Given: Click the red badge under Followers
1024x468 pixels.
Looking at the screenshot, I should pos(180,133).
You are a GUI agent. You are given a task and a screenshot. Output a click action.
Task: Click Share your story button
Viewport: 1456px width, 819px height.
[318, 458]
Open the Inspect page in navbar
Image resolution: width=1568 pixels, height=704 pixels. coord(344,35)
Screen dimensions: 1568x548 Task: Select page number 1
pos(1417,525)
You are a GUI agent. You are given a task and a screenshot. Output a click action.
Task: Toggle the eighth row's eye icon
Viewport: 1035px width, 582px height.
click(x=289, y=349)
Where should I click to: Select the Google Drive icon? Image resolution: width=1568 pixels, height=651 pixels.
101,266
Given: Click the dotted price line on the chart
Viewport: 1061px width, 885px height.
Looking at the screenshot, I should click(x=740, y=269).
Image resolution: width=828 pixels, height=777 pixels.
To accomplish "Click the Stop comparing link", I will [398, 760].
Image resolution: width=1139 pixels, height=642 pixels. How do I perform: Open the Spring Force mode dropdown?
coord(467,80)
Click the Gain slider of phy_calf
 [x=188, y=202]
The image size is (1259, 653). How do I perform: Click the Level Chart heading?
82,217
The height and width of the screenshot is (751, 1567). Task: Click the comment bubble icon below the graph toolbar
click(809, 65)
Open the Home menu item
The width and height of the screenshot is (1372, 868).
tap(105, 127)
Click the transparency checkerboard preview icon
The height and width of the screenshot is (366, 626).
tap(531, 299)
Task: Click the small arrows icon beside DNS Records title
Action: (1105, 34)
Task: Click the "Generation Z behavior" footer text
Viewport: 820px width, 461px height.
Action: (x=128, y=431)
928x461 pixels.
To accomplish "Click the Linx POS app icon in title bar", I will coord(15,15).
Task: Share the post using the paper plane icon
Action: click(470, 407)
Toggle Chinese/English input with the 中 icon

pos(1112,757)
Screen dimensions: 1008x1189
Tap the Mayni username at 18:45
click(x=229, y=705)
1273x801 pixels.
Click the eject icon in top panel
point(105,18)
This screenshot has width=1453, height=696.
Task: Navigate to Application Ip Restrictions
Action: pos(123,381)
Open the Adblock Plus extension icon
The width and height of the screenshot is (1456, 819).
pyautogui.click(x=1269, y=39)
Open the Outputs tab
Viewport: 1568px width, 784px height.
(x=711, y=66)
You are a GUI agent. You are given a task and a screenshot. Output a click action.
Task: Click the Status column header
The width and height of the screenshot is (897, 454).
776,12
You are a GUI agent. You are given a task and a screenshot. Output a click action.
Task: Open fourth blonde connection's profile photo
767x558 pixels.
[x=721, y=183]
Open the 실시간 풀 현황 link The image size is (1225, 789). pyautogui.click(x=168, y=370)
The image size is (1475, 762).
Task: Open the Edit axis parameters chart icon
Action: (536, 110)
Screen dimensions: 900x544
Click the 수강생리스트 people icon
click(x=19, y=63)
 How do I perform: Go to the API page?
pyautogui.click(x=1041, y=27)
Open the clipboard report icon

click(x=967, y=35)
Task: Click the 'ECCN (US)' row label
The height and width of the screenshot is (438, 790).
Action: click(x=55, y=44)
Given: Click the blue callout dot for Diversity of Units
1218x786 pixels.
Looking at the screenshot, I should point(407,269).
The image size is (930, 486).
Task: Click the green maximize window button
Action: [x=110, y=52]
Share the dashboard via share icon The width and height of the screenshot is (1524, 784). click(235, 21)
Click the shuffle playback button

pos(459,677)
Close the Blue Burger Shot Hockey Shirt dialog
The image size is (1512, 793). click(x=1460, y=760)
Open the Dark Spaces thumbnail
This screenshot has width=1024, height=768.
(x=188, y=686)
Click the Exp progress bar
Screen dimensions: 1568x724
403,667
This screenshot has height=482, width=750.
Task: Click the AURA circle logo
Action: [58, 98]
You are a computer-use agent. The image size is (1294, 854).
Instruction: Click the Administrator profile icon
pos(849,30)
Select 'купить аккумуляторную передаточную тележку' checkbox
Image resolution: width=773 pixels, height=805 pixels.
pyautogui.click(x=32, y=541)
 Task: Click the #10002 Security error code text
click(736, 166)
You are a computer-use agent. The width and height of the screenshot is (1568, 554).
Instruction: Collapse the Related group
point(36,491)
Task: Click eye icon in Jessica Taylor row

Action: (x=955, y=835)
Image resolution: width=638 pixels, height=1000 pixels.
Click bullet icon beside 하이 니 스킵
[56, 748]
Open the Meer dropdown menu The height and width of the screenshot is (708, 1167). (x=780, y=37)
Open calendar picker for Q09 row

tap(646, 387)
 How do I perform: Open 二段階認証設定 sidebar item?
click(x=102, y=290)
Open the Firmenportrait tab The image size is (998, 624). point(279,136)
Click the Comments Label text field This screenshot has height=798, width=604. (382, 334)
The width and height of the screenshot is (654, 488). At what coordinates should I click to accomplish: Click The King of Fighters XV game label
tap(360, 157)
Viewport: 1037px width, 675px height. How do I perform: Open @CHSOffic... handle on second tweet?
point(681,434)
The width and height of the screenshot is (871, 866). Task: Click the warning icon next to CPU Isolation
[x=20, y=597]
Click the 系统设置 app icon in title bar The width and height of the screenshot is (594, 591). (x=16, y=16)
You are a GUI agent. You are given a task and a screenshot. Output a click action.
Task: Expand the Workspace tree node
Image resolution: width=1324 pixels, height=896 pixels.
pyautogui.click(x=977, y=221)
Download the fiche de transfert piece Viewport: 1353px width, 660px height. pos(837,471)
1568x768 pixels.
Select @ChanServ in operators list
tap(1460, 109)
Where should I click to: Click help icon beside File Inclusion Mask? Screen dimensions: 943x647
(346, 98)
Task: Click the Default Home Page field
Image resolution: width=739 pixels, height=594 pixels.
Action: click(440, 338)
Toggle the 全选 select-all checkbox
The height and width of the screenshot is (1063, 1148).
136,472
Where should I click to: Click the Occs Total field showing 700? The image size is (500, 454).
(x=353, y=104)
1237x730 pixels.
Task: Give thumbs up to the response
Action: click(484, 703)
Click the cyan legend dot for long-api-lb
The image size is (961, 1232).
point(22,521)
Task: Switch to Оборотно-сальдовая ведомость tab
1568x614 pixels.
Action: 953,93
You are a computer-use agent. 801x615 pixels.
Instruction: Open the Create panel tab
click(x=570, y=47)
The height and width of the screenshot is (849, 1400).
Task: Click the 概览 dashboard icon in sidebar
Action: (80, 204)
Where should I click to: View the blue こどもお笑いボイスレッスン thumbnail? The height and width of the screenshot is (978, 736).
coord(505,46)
::::::::
- INSTRUCTIONS TO FOLLOW: Please rewrite all the entries above, replacing "Viewport" with "Window" and leaving everything else unchanged.

- SOLUTION BELOW:
Given: Click the red badge under Followers
1024x468 pixels.
Looking at the screenshot, I should pos(180,133).
You are a GUI agent. You are given a task and a screenshot. Output a click action.
Task: Click Share your story button
Window: 1456px width, 819px height.
[318, 458]
Open the Inspect page in navbar
Image resolution: width=1568 pixels, height=704 pixels. coord(344,35)
Screen dimensions: 1568x548 Task: Select page number 1
pos(1417,525)
You are a GUI agent. You are given a task and a screenshot. Output a click action.
Task: Toggle the eighth row's eye icon
Window: 1035px width, 582px height.
click(x=289, y=349)
Where should I click to: Select the Google Drive icon? Image resolution: width=1568 pixels, height=651 pixels.
101,266
Given: Click the dotted price line on the chart
Window: 1061px width, 885px height.
Looking at the screenshot, I should click(x=740, y=269).
Image resolution: width=828 pixels, height=777 pixels.
To accomplish "Click the Stop comparing link", I will [398, 760].
Image resolution: width=1139 pixels, height=642 pixels. How do I perform: Open the Spring Force mode dropdown?
coord(467,80)
Click the Gain slider of phy_calf
 [x=188, y=202]
The image size is (1259, 653). How do I perform: Click the Level Chart heading?
82,217
The height and width of the screenshot is (751, 1567). Task: Click the comment bubble icon below the graph toolbar
click(809, 65)
Open the Home menu item
The width and height of the screenshot is (1372, 868).
tap(105, 127)
Click the transparency checkerboard preview icon
The height and width of the screenshot is (366, 626).
tap(531, 299)
Task: Click the small arrows icon beside DNS Records title
Action: (1105, 34)
Task: Click the "Generation Z behavior" footer text
Window: 820px width, 461px height.
Action: (x=128, y=431)
928x461 pixels.
To accomplish "Click the Linx POS app icon in title bar", I will coord(15,15).
Task: Share the post using the paper plane icon
Action: click(470, 407)
Toggle Chinese/English input with the 中 icon

pos(1112,757)
Screen dimensions: 1008x1189
Tap the Mayni username at 18:45
click(x=229, y=705)
1273x801 pixels.
Click the eject icon in top panel
point(105,18)
This screenshot has width=1453, height=696.
Task: Navigate to Application Ip Restrictions
Action: pos(123,381)
Open the Adblock Plus extension icon
The width and height of the screenshot is (1456, 819).
pyautogui.click(x=1269, y=39)
Open the Outputs tab
Window: 1568px width, 784px height.
(x=711, y=66)
You are a GUI agent. You are given a task and a screenshot. Output a click action.
Task: Click the Status column header
The width and height of the screenshot is (897, 454).
776,12
You are a GUI agent. You are given a task and a screenshot. Output a click action.
Task: Open fourth blonde connection's profile photo
767x558 pixels.
[x=721, y=183]
Open the 실시간 풀 현황 link The image size is (1225, 789). pyautogui.click(x=168, y=370)
The image size is (1475, 762).
Task: Open the Edit axis parameters chart icon
Action: (536, 110)
Screen dimensions: 900x544
Click the 수강생리스트 people icon
click(x=19, y=63)
 How do I perform: Go to the API page?
pyautogui.click(x=1041, y=27)
Open the clipboard report icon

click(x=967, y=35)
Task: Click the 'ECCN (US)' row label
The height and width of the screenshot is (438, 790).
Action: click(x=55, y=44)
Given: Click the blue callout dot for Diversity of Units
1218x786 pixels.
Looking at the screenshot, I should point(407,269).
The image size is (930, 486).
Task: Click the green maximize window button
Action: [x=110, y=52]
Share the dashboard via share icon The width and height of the screenshot is (1524, 784). click(235, 21)
Click the shuffle playback button

pos(459,677)
Close the Blue Burger Shot Hockey Shirt dialog
The image size is (1512, 793). click(x=1460, y=760)
Open the Dark Spaces thumbnail
This screenshot has width=1024, height=768.
(x=188, y=686)
Click the Exp progress bar
Screen dimensions: 1568x724
403,667
This screenshot has height=482, width=750.
Task: Click the AURA circle logo
Action: [58, 98]
You are a computer-use agent. The image size is (1294, 854).
Instruction: Click the Administrator profile icon
pos(849,30)
Select 'купить аккумуляторную передаточную тележку' checkbox
Image resolution: width=773 pixels, height=805 pixels.
pyautogui.click(x=32, y=541)
 Task: Click the #10002 Security error code text
click(736, 166)
You are a computer-use agent. The width and height of the screenshot is (1568, 554).
Instruction: Collapse the Related group
point(36,491)
Task: Click eye icon in Jessica Taylor row

Action: (x=955, y=835)
Image resolution: width=638 pixels, height=1000 pixels.
Click bullet icon beside 하이 니 스킵
[56, 748]
Open the Meer dropdown menu The height and width of the screenshot is (708, 1167). (x=780, y=37)
Open calendar picker for Q09 row

tap(646, 387)
 How do I perform: Open 二段階認証設定 sidebar item?
click(x=102, y=290)
Open the Firmenportrait tab The image size is (998, 624). point(279,136)
Click the Comments Label text field This screenshot has height=798, width=604. (382, 334)
The width and height of the screenshot is (654, 488). At what coordinates should I click to accomplish: Click The King of Fighters XV game label
tap(360, 157)
Window: 1037px width, 675px height. How do I perform: Open @CHSOffic... handle on second tweet?
point(681,434)
The width and height of the screenshot is (871, 866). Task: Click the warning icon next to CPU Isolation
[x=20, y=597]
Click the 系统设置 app icon in title bar The width and height of the screenshot is (594, 591). (x=16, y=16)
You are a GUI agent. You are given a task and a screenshot. Output a click action.
Task: Expand the Workspace tree node
Image resolution: width=1324 pixels, height=896 pixels.
pyautogui.click(x=977, y=221)
Download the fiche de transfert piece Window: 1353px width, 660px height. pos(837,471)
1568x768 pixels.
Select @ChanServ in operators list
tap(1460, 109)
Where should I click to: Click help icon beside File Inclusion Mask? Screen dimensions: 943x647
(346, 98)
Task: Click the Default Home Page field
Image resolution: width=739 pixels, height=594 pixels.
Action: click(440, 338)
Toggle the 全选 select-all checkbox
The height and width of the screenshot is (1063, 1148).
136,472
Where should I click to: Click the Occs Total field showing 700? The image size is (500, 454).
(x=353, y=104)
1237x730 pixels.
Task: Give thumbs up to the response
Action: click(484, 703)
Click the cyan legend dot for long-api-lb
The image size is (961, 1232).
point(22,521)
Task: Switch to Оборотно-сальдовая ведомость tab
1568x614 pixels.
Action: 953,93
You are a computer-use agent. 801x615 pixels.
Instruction: Open the Create panel tab
click(x=570, y=47)
The height and width of the screenshot is (849, 1400).
Task: Click the 概览 dashboard icon in sidebar
Action: (80, 204)
Where should I click to: View the blue こどもお笑いボイスレッスン thumbnail? The height and width of the screenshot is (978, 736).
coord(505,46)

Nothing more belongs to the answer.